Cross-backend gate plan for the first port

scripts/ci/cross_backend_vif_diff.py (the canonical places=4 gate per ADR-0214) supports --feature psnr --backend cuda. Post-port:

python3 scripts/ci/cross_backend_vif_diff.py \
    --feature psnr --backend cuda --places 4 \
    --ref python/test/resource/yuv/src01_hrc00_576x324.yuv \
    --dis python/test/resource/yuv/src01_hrc01_576x324.yuv \
    --width 576 --height 324 --bpc 8 --pix-fmt yuv420p

The gate checks psnr_y, psnr_cb, psnr_cr independently against the CPU integer_psnr reference at places=4. If any plane fails, the kernel doesn't ship. Per memory feedback_no_test_weakening, places=4 is non-negotiable.

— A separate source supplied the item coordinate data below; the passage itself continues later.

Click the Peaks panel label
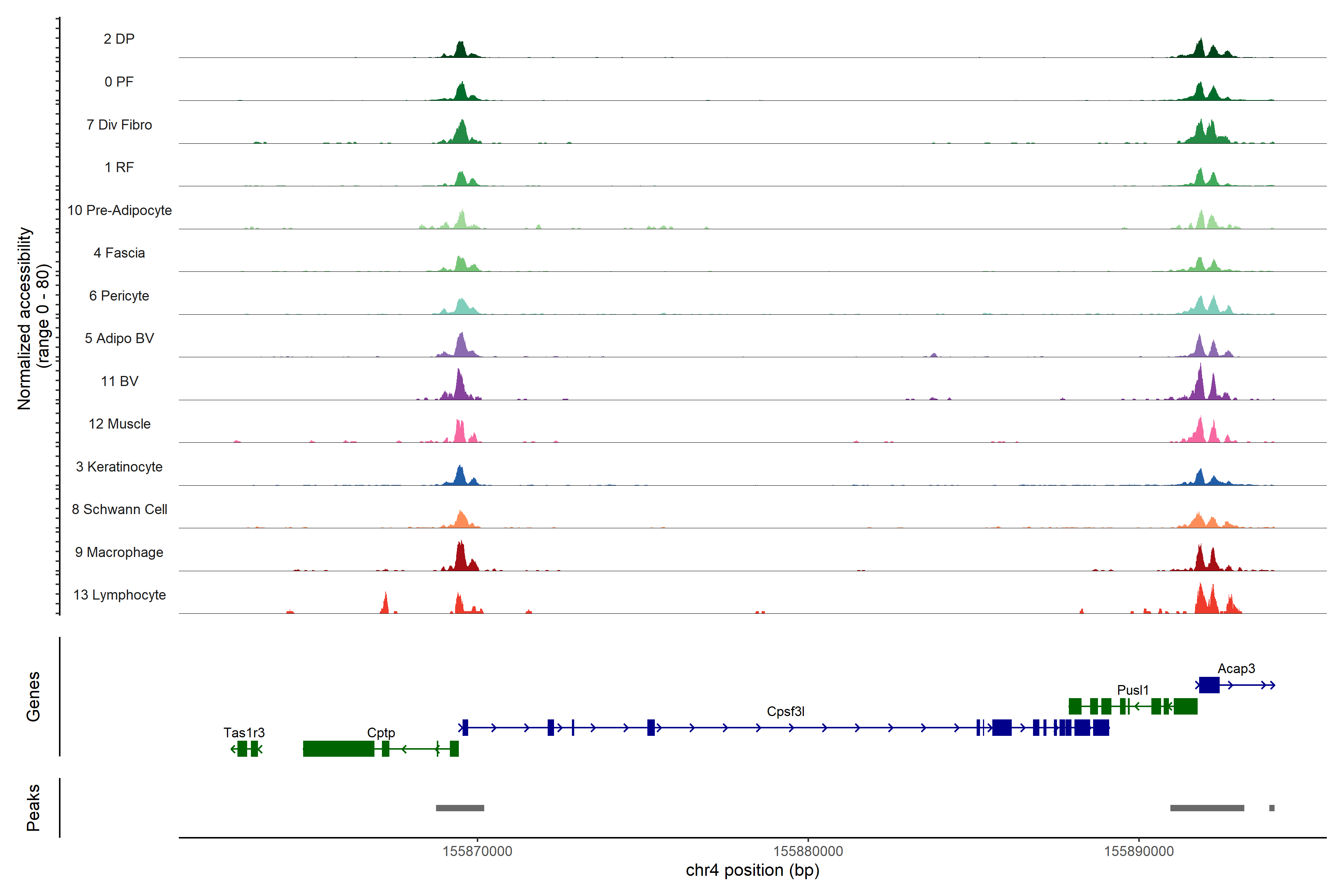1344x896 pixels. [x=33, y=808]
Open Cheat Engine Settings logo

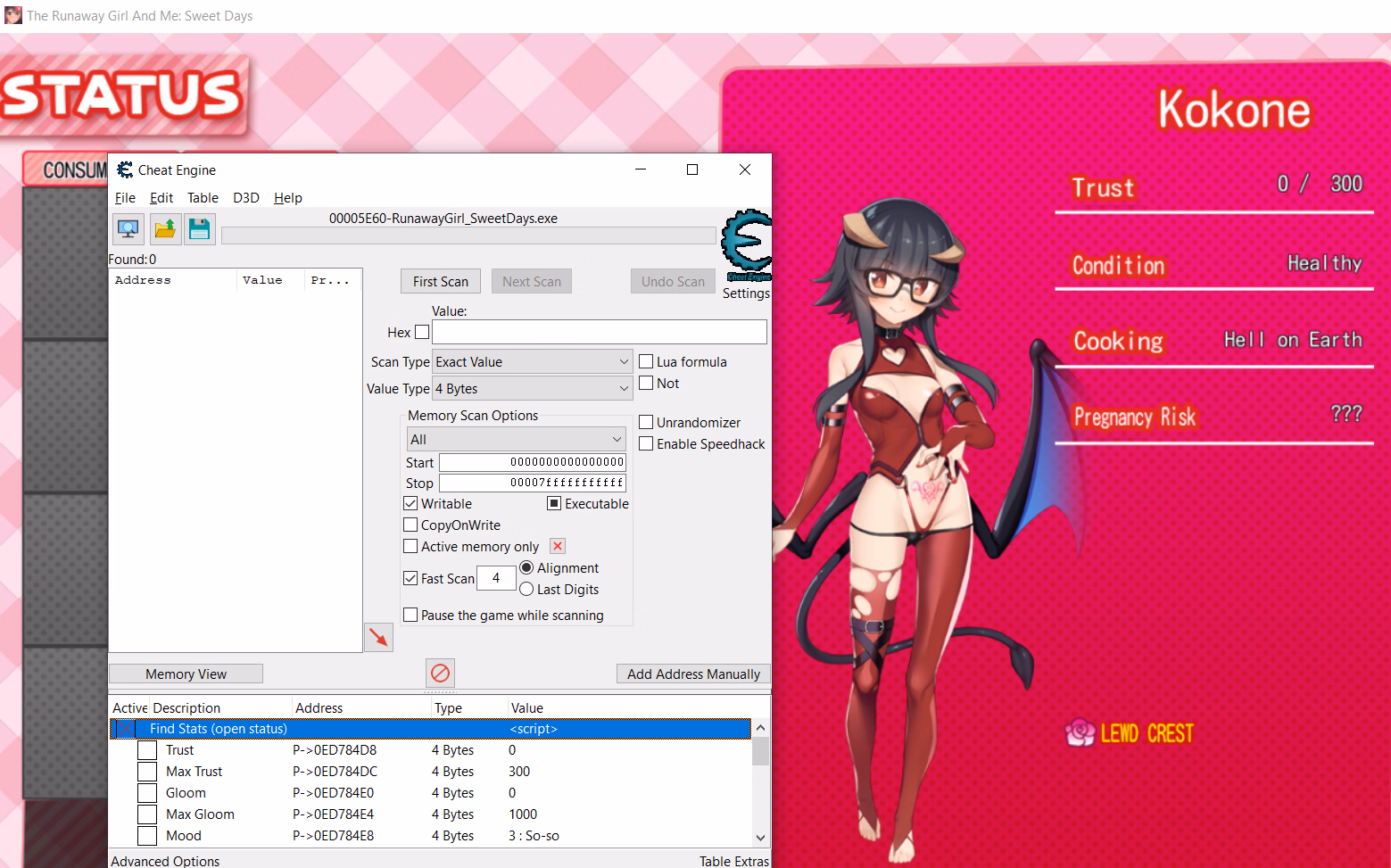coord(746,243)
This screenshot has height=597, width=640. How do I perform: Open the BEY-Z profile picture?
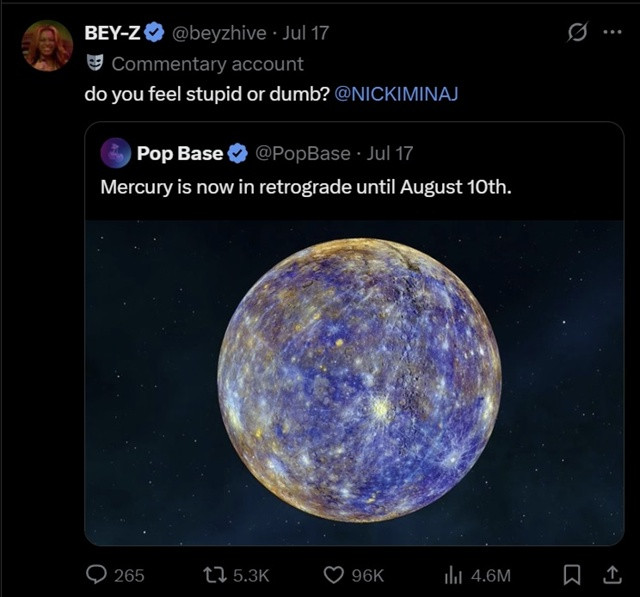pos(47,46)

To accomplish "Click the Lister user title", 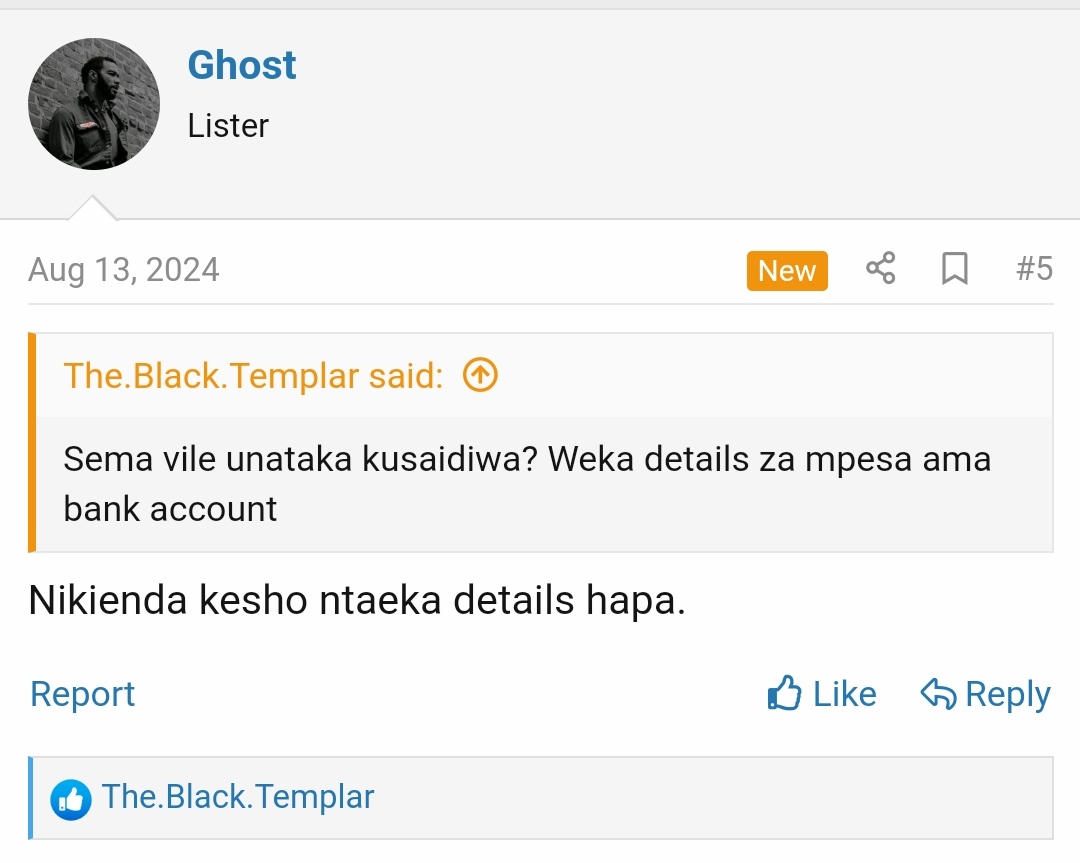I will pos(228,126).
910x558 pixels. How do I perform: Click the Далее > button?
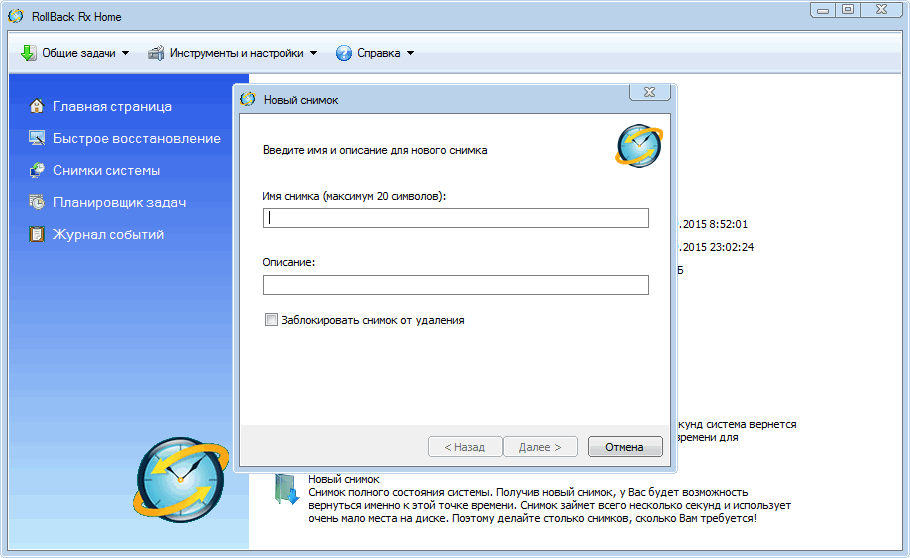pyautogui.click(x=540, y=447)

Netflix golden gate impact

Per CLAUDE.md §8, the three CPU golden tests (src01_hrc00↔hrc01, checkerboard 1px, checkerboard 10px) measure CPU integer_psnr outputs and never see the CUDA backend. The psnr_cuda extractor extension changes only what provided_features claims and how many dispatches per frame run — CPU output is untouched, so the golden gate is structurally unaffected. Verify post-build by running make test-netflix-golden against the rebuilt tree.

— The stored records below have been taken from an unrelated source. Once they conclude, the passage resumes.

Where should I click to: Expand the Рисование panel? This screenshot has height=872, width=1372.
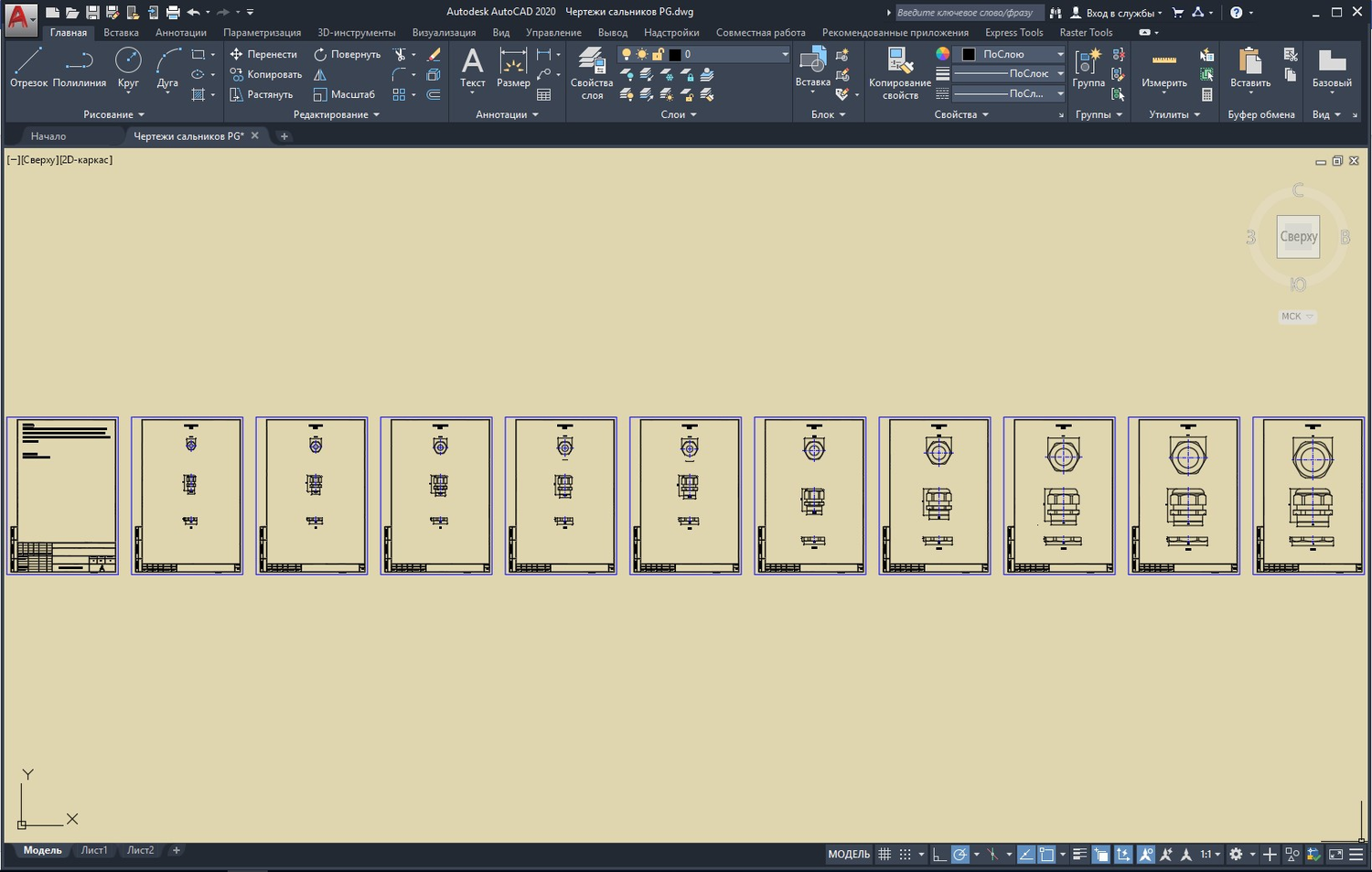pos(113,115)

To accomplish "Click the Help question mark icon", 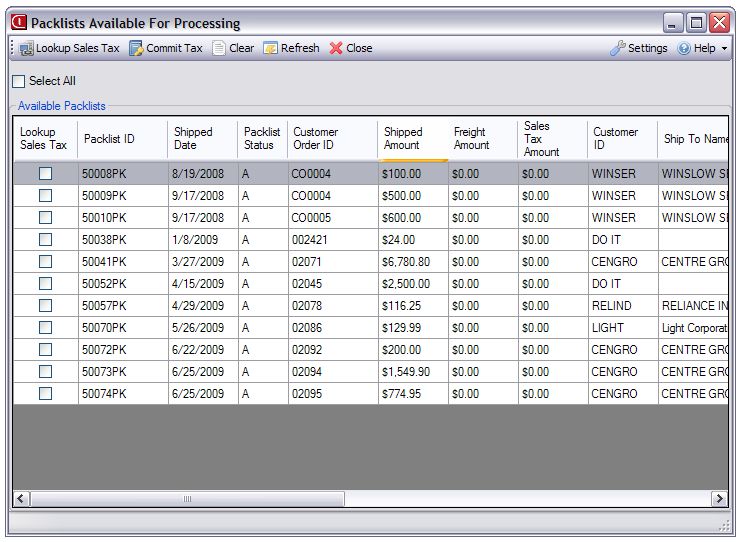I will [x=684, y=48].
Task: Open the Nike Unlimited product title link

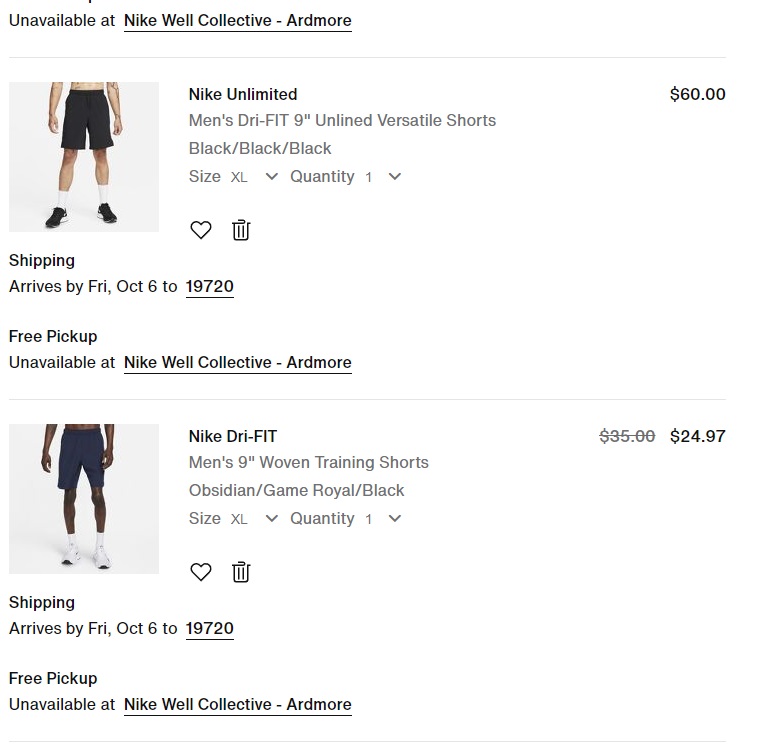Action: pos(243,94)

Out of scope for this digest's first port

  • All seven follow-up kernels (#2-#8). Each is a separate PR after #1 lands and proves the pattern.
  • The motion_five_frame_window=true 5-frame mode. ADR-0219 explicitly defers it.
  • HIP backend coverage of any chroma metric (T7-10 audit-first, ADR-0212 — on a separate planning track).
  • Updating metrics-backends-matrix.md with chroma-PSNR cells. The matrix already implies chroma support via the row labels; if a future maintainer wants per-plane tracking, that's a docs-only ADR.

References

  • BACKLOG.md row T3-15 (line 328) — the stale row this digest re-audits.
  • .workingdir2/analysis/metrics-backends-matrix.md — coverage source of truth (correct as of 2026-04-29; the BACKLOG row is what's stale, not the matrix).
  • ADR-0192 — long-tail terminus; frozen per ADR-0028. A ### Status update 2026-05-09: T3-15 first port landed (CUDA PSNR chroma) may append to References when the first port merges, per CLAUDE.md §12 r8 freeze rule.
  • ADR-0210 — Strategy II hybrid for cambi (prerequisite reading for gaps #7-#8).
  • ADR-0214 — places=4 gate.
  • ADR-0216 — Vulkan PSNR chroma; this digest's first-port direct precedent.
  • ADR-0219 — motion3 GPU coverage in 3-frame mode + 5-frame deferral.
  • core/src/feature/cuda/integer_psnr_cuda.c lines 40-237 — the file the first port edits.
  • core/src/feature/vulkan/psnr_vulkan.c lines 1-475 — the chroma-extension template the CUDA port mirrors.
  • core/src/feature/integer_psnr.c — CPU reference; defines the psnr_y / psnr_cb / psnr_cr contract.
  • Per-user-direction (popup-equivalent task description, 2026-05-09): "Phase A: research digest + one proof-of-concept kernel". Implementation of the first port follows this digest's gap #1 ordering.